Liver cancer is difficult to treat and is one of the most common and deadliest cancers in the country, with over 10,000 new cases diagnosed and more than 8,000 deaths from the disease each year.
“The techniques used in traditional surgery, such as resection and ablation, may cause damage to blood vessels or other organs that are close to the tumor to be removed, and thus may not be performed on certain patients who have tumors located in dangerous areas,” said Huang Kai-wen (黃凱文), an attending physician specializing in tumor surgery at the hospital’s Hepatitis Research Center.
“They would then have to resort to chemotherapy, radiotherapy or other alternative therapies with relatively compromised efficacy,” he added.

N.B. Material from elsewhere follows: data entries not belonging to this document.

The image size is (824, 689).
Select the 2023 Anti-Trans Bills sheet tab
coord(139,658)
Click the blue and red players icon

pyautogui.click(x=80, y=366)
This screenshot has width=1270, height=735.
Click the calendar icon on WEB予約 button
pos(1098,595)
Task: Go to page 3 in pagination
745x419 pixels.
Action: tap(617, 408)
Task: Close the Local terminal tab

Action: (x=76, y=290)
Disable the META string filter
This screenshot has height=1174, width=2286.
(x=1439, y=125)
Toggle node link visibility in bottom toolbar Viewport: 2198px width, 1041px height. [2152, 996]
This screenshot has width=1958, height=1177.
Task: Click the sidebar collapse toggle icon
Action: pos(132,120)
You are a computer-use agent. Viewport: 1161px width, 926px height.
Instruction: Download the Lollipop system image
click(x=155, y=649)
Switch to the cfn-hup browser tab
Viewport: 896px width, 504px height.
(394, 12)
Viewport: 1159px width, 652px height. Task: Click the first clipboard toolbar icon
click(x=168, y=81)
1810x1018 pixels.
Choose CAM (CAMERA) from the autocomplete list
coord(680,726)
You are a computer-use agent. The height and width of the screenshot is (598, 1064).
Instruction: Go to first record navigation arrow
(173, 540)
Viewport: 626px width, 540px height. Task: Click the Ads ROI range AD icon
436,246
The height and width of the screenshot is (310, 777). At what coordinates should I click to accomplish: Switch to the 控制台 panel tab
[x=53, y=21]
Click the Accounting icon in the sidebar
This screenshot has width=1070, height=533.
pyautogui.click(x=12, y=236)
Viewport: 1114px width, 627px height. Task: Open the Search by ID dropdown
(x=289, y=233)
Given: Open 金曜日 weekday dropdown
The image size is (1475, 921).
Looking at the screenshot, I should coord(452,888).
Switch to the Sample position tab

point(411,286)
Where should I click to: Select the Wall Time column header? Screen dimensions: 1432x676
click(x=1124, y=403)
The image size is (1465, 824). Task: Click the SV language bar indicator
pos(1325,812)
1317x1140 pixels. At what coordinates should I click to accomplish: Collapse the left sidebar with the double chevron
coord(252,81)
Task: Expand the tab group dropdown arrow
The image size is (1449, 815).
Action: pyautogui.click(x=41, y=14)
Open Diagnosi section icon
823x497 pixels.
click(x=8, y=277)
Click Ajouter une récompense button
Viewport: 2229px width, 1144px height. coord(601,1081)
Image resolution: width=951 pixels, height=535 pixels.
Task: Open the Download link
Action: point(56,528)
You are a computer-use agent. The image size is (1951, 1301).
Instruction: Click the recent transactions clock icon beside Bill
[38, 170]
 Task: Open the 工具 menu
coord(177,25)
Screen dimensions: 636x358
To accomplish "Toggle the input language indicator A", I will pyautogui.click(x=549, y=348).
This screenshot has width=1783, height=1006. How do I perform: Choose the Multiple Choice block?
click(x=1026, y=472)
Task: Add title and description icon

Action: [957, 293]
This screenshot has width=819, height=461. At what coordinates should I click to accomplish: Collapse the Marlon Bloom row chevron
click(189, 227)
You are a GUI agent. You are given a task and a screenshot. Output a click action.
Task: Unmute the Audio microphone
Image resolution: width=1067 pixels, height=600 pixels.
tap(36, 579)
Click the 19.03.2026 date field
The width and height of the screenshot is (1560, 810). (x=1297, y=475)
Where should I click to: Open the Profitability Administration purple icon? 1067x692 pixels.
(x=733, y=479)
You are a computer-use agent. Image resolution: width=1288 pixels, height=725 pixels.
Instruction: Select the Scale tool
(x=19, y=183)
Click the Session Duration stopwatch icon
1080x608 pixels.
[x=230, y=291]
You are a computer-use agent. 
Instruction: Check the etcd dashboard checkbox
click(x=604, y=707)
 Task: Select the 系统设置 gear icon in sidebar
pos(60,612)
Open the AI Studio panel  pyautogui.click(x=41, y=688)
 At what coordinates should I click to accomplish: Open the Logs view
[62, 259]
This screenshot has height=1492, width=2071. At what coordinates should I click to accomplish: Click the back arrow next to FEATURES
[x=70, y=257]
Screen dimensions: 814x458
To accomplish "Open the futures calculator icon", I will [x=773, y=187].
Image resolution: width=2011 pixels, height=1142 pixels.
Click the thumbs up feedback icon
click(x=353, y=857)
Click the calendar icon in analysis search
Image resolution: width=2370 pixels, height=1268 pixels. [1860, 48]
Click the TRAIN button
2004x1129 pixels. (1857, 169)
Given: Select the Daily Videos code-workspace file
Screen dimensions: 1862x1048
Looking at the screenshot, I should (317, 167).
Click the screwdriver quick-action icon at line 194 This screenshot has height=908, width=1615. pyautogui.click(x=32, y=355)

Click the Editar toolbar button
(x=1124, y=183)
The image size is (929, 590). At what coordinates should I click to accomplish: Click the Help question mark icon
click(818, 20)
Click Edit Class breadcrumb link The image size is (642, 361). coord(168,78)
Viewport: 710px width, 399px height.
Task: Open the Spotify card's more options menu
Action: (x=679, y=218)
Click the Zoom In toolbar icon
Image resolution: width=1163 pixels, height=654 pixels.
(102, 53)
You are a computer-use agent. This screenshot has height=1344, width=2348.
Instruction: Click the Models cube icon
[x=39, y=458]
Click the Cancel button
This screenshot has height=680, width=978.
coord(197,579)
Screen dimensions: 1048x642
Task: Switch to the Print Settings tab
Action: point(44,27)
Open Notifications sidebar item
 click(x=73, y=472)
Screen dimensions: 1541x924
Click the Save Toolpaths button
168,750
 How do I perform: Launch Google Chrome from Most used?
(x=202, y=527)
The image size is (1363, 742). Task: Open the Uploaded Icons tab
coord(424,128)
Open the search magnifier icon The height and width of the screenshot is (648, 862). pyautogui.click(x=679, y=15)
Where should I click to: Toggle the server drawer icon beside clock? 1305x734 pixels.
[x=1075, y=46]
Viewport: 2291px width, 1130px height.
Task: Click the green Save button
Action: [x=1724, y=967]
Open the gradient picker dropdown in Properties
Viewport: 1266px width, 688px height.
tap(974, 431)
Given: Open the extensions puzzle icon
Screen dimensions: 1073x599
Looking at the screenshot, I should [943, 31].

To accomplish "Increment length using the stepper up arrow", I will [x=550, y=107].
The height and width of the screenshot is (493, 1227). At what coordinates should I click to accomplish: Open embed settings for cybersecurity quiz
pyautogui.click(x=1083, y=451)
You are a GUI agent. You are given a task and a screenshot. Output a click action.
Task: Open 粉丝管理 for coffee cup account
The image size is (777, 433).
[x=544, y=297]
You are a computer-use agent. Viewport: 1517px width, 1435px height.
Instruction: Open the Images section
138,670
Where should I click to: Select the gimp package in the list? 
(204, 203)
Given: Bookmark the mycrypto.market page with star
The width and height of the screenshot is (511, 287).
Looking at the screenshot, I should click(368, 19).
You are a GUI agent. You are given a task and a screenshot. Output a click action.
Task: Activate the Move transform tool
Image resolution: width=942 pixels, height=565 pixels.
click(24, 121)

“The new medical technology, using high voltage electrical pulses to create permanent and lethal nanopores in the membrane of the cancer cells, a process called irreversible electroporation, holds promise for those patients, with its precision for sparing the surrounding healthy tissue,” Huang said.
The procedure involves the insertion of electrode needles through the skin into the tumor, and the creation of an electric field around the lesion and microscopic holes in the cell membranes of the cancer cells.
The hospital started animal experiments in 2010, when the US and Europe started to perform IRE clinically, and began clinical trials of the minimally invasive technique IRE using the Nanoknife system in 2012, the hospital said.
Huang said that the hospital last November completed the first stage of the clinical trials, which focused on liver cancer, approved by the Ministry of Health and Welfare.
The medical team has since the beginning of the clinical trial successfully performed IRE via percutaneous, laparoscopic and open surgical approaches, and has started to develop use of the technique on other difficult malignancies such as metastatic colorectal cancer, pancreas cancer and cholangiocarcinoma.
“None of the recruited patients died during surgery or post-surgery, with those who had undergone percutaneous IRE able to be discharged a day after the treatment,” Huang said.
“A total of 41 patients have been followed for average of a year,” he said, adding that most of the patients with liver cancer have not experienced recurrence and are still alive today, with few cases developing tumors in other lobes of the liver.
The hospital is among the three authorized clinical training centers for the treatment in the world and the only one in the Asia-Pacific region, the hospital said, with past participating physicians from Japan, Australia, China, Hong Kong and other Asian countries.